Охлаждение к Православию в русском образованном обществе Бунин живописал уже в начале творческого пути, например, в повести «Учитель» (1894), где сын дьячка, недоучившийся семинарист, сдавший экзамены на учителя сельской школы, безуспешно и с позором пытается вписаться в жизнь местной образованной знати, имевшей и столичные связи.
Веру представителей подобной знати (по сути и свою) Бунин изображал порою едко (осуждая скорее саму приверженность обрядам, нежели душевную хладность): «Корнет молится рассеянно.
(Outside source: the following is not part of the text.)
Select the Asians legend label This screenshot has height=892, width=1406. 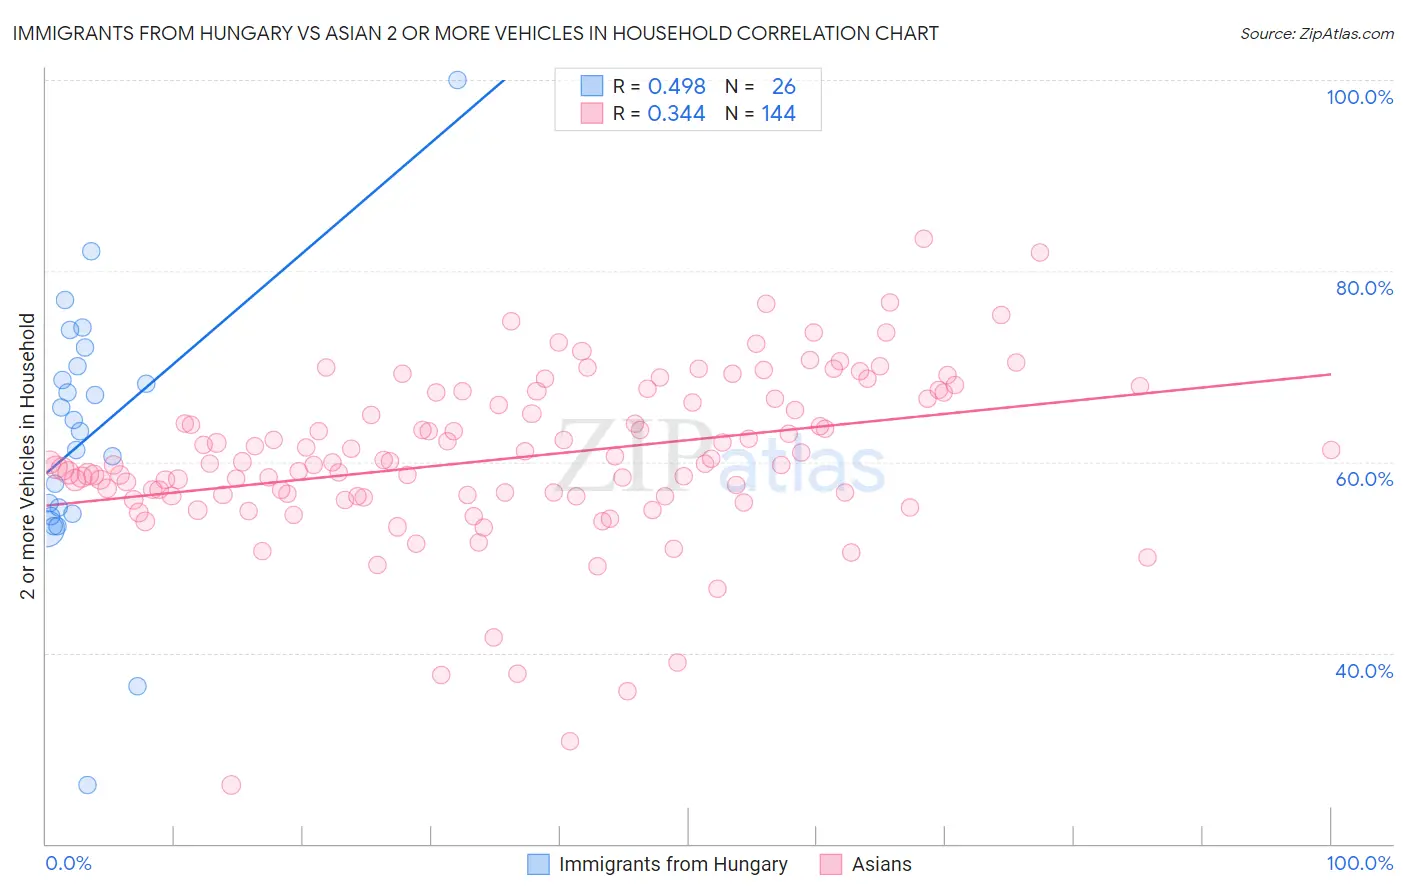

Он, юный, красиво наряженный, выставляет острое колено, крестится мелкими крестиками и склоняет маленькую головку с той не доведенной до конца почтительностью, с которой кланяются святым и прикладываются к ним люди, мало думающие о святых, но все-таки боящиеся испортить свою счастливую жизнь их немилостью» («Иоанн Рыдалец», 1913) [3, с. 259]. Видимо, как-то так надо понимать подоплеку крестного знамения в лирическом признании поэта:
Во всяком случае «о святых» писатель думал гораздо пренебрежительнее описанного им корнета. Так, в дневнике под 1 ноября 1943 года он записывает: «"День всех святых", завтра самый страшный праздник – „день всех мертвых“» [9, с. 403].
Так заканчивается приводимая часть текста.